START DATA TO PROCESS
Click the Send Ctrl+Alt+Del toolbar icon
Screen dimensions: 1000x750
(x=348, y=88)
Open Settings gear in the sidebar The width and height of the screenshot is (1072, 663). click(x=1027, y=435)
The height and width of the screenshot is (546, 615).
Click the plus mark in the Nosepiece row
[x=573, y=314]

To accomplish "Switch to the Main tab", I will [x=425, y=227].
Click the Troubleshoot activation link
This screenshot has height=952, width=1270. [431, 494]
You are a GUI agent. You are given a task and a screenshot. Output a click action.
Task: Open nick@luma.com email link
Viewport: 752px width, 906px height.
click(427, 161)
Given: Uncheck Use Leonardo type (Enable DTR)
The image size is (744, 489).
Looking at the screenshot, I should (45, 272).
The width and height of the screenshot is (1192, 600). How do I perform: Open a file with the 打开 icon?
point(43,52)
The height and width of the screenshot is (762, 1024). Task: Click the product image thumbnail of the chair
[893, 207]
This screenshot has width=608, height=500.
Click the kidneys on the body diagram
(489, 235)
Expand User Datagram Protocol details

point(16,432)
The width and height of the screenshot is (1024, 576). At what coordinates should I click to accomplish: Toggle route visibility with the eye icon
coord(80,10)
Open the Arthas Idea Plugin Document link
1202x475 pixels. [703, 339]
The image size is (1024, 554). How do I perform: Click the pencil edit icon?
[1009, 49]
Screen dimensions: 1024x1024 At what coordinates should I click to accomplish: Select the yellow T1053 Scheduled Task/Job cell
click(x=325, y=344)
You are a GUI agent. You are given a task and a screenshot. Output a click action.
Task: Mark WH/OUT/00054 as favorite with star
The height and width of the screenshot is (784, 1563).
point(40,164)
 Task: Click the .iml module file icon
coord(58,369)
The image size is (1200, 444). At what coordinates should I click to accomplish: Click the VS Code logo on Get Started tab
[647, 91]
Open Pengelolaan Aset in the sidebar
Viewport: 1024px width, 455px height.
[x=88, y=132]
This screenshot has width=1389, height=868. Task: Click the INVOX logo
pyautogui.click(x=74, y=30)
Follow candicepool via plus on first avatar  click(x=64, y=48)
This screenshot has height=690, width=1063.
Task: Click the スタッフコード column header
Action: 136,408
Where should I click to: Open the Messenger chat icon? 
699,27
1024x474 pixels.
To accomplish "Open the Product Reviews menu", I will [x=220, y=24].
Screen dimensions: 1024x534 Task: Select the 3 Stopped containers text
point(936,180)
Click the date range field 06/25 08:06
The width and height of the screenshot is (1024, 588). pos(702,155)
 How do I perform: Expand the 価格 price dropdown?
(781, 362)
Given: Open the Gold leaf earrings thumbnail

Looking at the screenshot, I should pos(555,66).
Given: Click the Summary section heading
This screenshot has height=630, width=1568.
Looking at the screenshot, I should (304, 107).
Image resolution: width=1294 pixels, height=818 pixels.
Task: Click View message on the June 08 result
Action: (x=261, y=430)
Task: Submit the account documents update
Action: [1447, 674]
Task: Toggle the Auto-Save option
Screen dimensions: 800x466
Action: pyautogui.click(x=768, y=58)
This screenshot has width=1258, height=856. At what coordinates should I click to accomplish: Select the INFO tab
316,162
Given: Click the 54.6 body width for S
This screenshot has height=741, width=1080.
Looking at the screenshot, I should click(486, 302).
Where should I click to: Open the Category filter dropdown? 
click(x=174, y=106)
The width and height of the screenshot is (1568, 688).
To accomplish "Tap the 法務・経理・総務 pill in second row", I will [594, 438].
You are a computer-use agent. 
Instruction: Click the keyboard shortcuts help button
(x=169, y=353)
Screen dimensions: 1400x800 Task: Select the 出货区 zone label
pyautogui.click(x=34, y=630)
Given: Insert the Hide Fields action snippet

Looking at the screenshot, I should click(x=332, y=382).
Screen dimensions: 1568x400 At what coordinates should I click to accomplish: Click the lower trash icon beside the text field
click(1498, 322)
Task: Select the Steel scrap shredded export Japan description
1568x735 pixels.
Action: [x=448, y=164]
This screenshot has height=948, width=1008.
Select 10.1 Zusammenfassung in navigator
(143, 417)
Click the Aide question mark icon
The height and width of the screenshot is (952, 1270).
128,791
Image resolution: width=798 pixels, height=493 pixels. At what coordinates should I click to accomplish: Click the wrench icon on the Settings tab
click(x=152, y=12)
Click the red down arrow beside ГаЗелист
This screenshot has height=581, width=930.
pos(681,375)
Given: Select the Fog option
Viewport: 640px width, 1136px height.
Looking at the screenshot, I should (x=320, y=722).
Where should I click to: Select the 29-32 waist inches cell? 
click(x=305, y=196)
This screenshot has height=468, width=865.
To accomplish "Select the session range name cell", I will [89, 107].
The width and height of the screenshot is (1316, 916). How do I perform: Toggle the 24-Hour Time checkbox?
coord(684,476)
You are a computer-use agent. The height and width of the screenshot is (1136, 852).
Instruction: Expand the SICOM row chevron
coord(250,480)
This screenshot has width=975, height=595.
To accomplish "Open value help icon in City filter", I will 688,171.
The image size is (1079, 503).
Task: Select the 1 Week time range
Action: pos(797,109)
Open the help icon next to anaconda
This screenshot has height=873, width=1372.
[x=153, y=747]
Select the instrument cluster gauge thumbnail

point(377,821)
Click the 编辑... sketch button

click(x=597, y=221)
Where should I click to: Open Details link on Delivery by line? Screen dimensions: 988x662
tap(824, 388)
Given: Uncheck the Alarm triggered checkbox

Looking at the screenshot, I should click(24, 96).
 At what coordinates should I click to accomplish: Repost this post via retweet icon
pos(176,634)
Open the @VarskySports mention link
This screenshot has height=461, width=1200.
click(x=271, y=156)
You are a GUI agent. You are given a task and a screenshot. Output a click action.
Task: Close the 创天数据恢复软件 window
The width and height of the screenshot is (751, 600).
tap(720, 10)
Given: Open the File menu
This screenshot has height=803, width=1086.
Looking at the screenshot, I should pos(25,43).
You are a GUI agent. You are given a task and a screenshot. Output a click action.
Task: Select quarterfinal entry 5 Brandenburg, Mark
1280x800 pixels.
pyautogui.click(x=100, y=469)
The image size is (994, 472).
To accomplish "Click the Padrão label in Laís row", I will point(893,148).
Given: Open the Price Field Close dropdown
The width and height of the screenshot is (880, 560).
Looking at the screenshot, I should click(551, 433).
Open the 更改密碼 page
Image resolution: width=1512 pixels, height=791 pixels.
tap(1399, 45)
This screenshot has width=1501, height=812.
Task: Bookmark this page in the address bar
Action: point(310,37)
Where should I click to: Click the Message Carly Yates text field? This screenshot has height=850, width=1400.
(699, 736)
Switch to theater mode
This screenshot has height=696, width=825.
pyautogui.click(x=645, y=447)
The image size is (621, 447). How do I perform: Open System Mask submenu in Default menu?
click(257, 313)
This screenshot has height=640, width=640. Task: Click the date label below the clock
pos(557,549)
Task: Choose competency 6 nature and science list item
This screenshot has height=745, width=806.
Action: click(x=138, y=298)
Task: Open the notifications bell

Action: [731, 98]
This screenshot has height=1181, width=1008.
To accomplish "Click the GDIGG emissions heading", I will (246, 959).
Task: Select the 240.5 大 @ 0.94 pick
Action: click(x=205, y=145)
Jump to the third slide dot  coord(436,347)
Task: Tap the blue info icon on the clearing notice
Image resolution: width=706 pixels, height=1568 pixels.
END DATA TO PROCESS
WHAT IS EXPECTED
Beginning at the line with "Click the 编辑... sketch button" and stopping after the line with "Task: Close the 创天数据恢复软件 window", please write out every line of the data above exactly and nothing else.

YOUR RESPONSE
Click the 编辑... sketch button

click(x=597, y=221)
Where should I click to: Open Details link on Delivery by line? Screen dimensions: 988x662
tap(824, 388)
Given: Uncheck the Alarm triggered checkbox

Looking at the screenshot, I should click(24, 96).
 At what coordinates should I click to accomplish: Repost this post via retweet icon
pos(176,634)
Open the @VarskySports mention link
This screenshot has height=461, width=1200.
click(x=271, y=156)
You are a GUI agent. You are given a task and a screenshot. Output a click action.
Task: Close the 创天数据恢复软件 window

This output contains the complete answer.